→ INSTRUCTION 1
Copy the passage from the R thread on joining split rows, starting with "library(tidyr)" and going on through "Answer = first(Answer))".

→ SOURCE PASSAGE
******

Reputation: 7312
I have a data frame that looks like this:
df1 <- data.frame(Question=c("This is the start", "of a question", "This is a second", "question"),
Answer = c("Yes", "", "No", ""))
Question Answer
1 This is the start Yes
2 of a question
3 This is a second No
4 question
This is dummy data, but the real data is being pulled from PDF via tabulizer
. Any time there is a line break in Question
in the source document, that question gets split into multiple lines. How do I concatenate back based on the condition that Answer
is blank?
The desired result is simply:
Question Answer
1 This is the start of a question Yes
2 This is a second question No
The logic is simply, if Answer[x]
is blank, concatenate Question[x]
and Question[x-1]
and remove row x
.
Upvotes: 2
Views: 1369
Reputation: 147
..another (very similar) approach using dplyr
require(dplyr)
df1 %>% mutate(id = cumsum(!df1$Answer %in% c('Yes', 'No')),
Q2 = ifelse(Answer == "", paste(lag(Question), Question), ""),
A2 = ifelse(Answer == "", as.character(lag(Answer)), "")) %>%
filter(Q2 != "") %>%
select(id, Question = Q2, Answer = A2)
Upvotes: 0
Reputation: 13274
The following should do, if I follow your logic:
# test data
dff <- data.frame(Question=c("This is the start",
"of a question",
"This is a second",
"question",
"This is a third",
"question",
"and more space",
"yet even more space",
"This is actually another question"),
Answer = c("Yes",
"",
"No",
"",
"Yes",
"",
"",
"",
"No"),
stringsAsFactors = F)
# solution
do.call(rbind, lapply(split(dff, cumsum(nchar(dff$Answer)>0)), function(x) {
data.frame(Question=paste0(x$Question, collapse=" "), Answer=head(x$Answer,1))
}))
# Question Answer
# 1 This is the start of a question Yes
# 2 This is a second question No
# 3 This is a third question and more space yet even more space Yes
# 4 This is actually another question No
The idea is to use cumsum
on the expression nchar(dff$Answer)>0
. This should create a grouping vector to use with the split
function. Upon splitting on your grouping vector, you should be able to create smaller dataframes with the results of the split operation, by concatenating values from the Question
column and taking the first value of the Answer
column. Subsequently, you can rbind
the resulting dataframes.
I hope this helps.
Upvotes: 1
Reputation: 4534
This could no doubt be improved, but if you're happy to use the tidyverse
, perhaps an approach like this could work?
library(dplyr)
library(tidyr)
library(stringr)
df1 %>%
mutate(id = if_else(Answer != "", row_number(), NA_integer_)) %>%
fill(id) %>% group_by(id) %>%
summarise(Question = str_c(Question, collapse = " "), Answer = first(Answer))
#> # A tibble: 2 x 3
#> id Question Answer
#> <int> <chr> <fctr>
#> 1 1 This is the start of a question Yes
#> 2 3 This is a second question No
Upvotes: 4

******

→ DATA SUPPLIED
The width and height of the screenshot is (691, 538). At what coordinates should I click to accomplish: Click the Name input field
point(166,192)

******

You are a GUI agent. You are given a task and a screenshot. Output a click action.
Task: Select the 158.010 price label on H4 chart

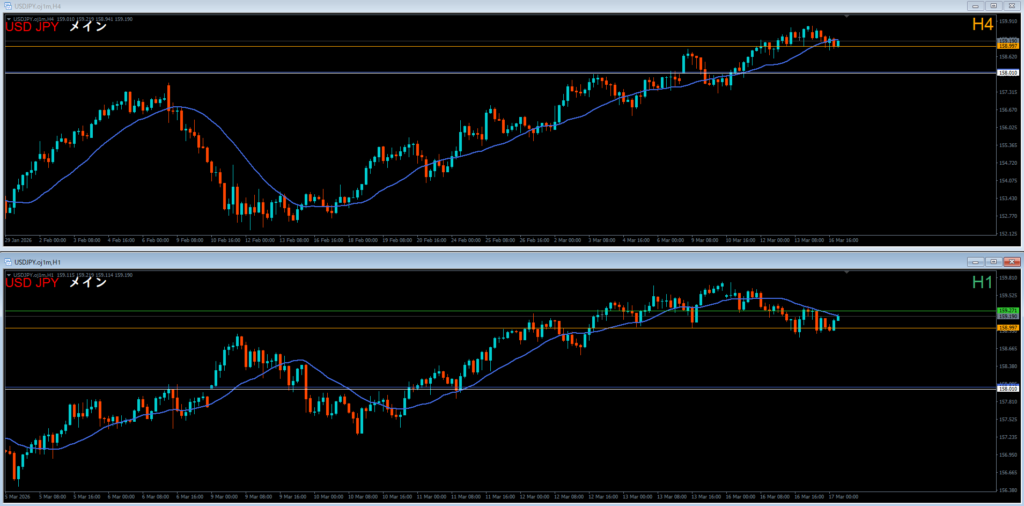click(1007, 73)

******

→ INSTRUCTION 2
Revise the listing lines starting with the line with "You are a GUI" and going on through the line with "click(1007, 73)", replacing "price label" with "price marker" and keeping everything else the same. Give back only those lines, and leave the pictures out.

→ EXERCISE RESPONSE 1
library(tidyr)
library(stringr)
df1 %>%
mutate(id = if_else(Answer != "", row_number(), NA_integer_)) %>%
fill(id) %>% group_by(id) %>%
summarise(Question = str_c(Question, collapse = " "), Answer = first(Answer))

→ EXERCISE RESPONSE 2
You are a GUI agent. You are given a task and a screenshot. Output a click action.
Task: Select the 158.010 price marker on H4 chart

click(1007, 73)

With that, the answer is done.